China’s stock rout is hampering efforts to link mainland markets to the rest of the world via Hong Kong, said Charles Li, who runs the city’s bourse operator.
“Psychologically, this is not the time to talk a lot about mutual market access when you’ve just put out a fire,” Hong Kong Exchanges & Clearing Ltd. Chief Executive Officer Li said at a conference in Singapore on Monday. “You’d want to calm down, figure out how to clean up and then move forward.”

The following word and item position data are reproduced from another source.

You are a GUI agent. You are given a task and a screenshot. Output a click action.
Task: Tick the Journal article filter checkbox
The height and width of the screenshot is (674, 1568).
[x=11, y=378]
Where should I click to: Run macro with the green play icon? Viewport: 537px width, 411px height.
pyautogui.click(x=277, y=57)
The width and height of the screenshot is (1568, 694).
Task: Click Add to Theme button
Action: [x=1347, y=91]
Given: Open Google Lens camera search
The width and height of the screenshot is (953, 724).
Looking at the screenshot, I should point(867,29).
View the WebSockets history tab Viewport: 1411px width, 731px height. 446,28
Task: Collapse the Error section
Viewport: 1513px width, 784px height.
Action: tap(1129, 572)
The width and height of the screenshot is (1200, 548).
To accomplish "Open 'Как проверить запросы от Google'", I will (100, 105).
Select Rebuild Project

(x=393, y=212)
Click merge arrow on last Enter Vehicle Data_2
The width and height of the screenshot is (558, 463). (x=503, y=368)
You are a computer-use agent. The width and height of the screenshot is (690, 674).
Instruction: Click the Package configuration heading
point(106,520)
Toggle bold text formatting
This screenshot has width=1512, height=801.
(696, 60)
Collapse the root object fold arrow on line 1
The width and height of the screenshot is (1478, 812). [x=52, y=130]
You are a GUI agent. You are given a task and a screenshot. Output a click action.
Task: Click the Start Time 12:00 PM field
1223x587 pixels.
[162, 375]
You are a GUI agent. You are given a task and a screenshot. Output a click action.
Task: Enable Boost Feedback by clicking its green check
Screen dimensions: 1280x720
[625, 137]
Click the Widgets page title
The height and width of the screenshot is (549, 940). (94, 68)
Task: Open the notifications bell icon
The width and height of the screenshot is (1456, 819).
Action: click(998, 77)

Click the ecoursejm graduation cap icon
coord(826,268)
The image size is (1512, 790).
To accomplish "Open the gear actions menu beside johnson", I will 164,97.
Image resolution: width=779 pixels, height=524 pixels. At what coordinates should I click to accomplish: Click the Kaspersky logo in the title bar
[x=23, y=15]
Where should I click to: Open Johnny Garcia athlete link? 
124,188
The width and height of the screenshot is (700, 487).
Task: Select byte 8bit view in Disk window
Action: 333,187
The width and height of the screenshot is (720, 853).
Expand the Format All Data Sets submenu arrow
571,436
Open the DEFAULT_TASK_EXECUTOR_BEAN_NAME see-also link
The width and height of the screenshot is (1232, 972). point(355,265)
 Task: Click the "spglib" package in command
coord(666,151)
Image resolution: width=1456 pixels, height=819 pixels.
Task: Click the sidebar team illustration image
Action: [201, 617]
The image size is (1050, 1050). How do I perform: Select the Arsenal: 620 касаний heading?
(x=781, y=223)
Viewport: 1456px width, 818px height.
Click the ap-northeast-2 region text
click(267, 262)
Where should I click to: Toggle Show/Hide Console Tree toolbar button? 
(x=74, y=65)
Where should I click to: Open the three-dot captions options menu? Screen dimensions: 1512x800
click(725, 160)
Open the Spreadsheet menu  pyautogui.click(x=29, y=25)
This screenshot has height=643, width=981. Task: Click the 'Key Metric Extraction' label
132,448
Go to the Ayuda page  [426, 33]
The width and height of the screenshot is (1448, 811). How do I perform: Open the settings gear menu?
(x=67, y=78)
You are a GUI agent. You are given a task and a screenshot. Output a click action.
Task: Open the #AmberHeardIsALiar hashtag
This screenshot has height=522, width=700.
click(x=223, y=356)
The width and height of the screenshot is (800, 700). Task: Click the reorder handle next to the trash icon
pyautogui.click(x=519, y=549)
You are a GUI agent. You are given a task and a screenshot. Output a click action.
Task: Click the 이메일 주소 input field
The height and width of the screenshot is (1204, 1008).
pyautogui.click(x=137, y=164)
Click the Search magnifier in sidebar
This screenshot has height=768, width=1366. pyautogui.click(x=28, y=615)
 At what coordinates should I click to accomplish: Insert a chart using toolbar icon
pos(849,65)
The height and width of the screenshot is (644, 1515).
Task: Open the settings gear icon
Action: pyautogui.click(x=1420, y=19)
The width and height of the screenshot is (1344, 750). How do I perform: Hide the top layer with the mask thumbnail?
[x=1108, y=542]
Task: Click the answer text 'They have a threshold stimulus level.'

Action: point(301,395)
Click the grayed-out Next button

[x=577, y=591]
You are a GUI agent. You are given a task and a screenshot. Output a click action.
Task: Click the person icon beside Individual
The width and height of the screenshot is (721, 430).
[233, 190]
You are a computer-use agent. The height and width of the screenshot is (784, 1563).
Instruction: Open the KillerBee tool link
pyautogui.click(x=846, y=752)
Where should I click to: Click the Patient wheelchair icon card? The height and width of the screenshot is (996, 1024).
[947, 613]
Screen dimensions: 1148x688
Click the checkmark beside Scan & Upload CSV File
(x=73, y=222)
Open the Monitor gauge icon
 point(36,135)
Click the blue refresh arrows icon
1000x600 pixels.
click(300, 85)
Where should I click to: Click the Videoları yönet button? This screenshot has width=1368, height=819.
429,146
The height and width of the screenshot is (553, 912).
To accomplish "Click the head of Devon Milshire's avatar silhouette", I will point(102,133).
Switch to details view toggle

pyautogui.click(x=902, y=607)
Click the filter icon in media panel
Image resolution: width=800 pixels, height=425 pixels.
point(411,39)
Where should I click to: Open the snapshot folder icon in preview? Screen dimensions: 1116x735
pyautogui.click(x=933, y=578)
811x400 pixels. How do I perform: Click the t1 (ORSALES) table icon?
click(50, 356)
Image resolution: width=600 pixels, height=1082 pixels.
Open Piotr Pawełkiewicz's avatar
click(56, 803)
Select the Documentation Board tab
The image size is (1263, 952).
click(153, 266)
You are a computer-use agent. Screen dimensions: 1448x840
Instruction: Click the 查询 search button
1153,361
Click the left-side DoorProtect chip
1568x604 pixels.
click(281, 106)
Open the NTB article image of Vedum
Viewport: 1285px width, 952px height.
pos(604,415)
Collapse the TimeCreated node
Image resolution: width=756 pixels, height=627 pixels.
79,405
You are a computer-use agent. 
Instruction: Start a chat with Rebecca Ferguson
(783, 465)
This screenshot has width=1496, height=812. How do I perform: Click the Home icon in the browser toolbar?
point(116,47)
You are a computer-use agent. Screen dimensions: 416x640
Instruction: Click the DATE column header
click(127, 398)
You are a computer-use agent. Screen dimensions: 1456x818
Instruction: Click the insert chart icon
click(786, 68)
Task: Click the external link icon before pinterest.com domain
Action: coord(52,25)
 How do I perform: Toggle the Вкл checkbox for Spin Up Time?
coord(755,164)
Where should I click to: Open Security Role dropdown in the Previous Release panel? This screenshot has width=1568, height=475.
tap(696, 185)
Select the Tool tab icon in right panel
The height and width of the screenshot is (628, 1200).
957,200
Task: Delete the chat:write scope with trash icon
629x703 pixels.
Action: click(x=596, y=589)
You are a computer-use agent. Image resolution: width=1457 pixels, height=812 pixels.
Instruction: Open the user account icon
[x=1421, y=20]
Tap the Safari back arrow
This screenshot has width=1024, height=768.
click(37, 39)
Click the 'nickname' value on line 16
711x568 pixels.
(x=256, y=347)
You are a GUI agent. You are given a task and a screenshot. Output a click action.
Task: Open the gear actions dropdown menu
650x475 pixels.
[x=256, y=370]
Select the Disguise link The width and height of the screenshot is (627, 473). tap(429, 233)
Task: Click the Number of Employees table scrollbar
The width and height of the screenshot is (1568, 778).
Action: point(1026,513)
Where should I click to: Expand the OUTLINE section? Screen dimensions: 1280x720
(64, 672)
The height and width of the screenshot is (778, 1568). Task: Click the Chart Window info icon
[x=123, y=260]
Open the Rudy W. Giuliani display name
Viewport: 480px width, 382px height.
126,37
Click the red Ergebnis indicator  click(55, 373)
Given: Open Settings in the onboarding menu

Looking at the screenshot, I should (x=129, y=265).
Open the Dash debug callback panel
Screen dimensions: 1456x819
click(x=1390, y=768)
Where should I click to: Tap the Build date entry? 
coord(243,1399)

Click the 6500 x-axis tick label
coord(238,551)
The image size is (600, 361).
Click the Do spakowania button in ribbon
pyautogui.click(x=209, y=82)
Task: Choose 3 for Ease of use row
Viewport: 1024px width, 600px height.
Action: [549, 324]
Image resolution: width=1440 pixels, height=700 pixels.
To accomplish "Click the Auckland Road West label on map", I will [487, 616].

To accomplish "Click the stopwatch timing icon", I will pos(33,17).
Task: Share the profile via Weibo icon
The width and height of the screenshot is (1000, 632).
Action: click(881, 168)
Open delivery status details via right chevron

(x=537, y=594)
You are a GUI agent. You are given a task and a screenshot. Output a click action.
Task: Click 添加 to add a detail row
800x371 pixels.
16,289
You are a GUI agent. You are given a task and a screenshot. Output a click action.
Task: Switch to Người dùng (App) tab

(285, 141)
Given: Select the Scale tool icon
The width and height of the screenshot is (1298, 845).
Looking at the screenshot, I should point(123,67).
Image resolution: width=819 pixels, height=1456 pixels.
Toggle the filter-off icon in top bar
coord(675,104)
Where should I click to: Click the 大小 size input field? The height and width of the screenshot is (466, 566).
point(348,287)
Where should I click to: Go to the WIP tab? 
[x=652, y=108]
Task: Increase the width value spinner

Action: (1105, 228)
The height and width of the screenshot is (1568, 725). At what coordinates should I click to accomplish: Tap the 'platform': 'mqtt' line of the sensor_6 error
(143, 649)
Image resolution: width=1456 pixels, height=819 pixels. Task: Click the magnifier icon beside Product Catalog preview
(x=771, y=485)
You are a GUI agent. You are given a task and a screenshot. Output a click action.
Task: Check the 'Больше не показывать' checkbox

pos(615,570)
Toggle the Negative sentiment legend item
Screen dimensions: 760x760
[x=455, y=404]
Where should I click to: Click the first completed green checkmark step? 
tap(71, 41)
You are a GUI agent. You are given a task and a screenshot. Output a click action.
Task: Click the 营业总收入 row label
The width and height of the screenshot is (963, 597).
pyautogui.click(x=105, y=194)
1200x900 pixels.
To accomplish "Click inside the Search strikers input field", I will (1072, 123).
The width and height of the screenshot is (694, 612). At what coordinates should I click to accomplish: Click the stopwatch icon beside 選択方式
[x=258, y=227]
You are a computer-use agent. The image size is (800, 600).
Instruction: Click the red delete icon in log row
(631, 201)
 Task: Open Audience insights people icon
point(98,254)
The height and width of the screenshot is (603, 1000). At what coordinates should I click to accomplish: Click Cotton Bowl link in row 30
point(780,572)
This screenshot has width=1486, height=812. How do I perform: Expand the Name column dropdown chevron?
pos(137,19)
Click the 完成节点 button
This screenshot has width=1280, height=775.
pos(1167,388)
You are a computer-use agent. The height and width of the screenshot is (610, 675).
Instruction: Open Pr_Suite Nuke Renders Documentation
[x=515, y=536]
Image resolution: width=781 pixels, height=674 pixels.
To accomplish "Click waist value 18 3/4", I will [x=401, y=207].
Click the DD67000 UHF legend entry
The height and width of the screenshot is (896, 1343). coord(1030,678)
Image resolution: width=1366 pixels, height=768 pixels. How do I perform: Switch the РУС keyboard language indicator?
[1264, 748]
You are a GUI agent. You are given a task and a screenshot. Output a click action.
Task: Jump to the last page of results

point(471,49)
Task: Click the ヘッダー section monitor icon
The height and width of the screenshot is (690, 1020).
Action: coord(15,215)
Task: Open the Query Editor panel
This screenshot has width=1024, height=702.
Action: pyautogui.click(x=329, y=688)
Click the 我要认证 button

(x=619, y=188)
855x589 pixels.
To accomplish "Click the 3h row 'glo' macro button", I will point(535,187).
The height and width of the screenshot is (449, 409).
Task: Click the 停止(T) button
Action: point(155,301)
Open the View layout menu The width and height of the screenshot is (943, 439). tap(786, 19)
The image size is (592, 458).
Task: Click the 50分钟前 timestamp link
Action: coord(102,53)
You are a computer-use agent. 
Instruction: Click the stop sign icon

More than nine months after the start of a trading link between equity markets in Hong Kong and Shanghai, investors are still waiting for news on when a similar program with Shenzhen will begin. Hong Kong Exchanges shares have tumbled 43 percent from their May peak as optimism waned that the connect would boost turnover and revenues.
“Sentiment in mainland markets needs to get better" before regulators will consider setting a start date for Shenzhen, said Sam Chi Yung, a strategist at Delta Asia Securities Ltd. in Hong Kong. “If the sentiment on the A-share market is not good, people may not be too interested if they launch the program now."
Hong Kong’s benchmark Hang Seng Index is down 21 percent this quarter, the worst performer among major developed markets tracked by Bloomberg. The Shanghai Composite Index has fallen 25 percent in the same span, and almost $5 trillion has been wiped off mainland markets since a mid-June peak.
HKEx Chairman Chow Chung Kong said in April the bourse planned to announce the start date of the Shenzhen-Hong Kong stock link in the first half of this year after a similar program began with Shanghai last November. Technical work has been completed and HKEx is now waiting for regulatory approval, Li said last month.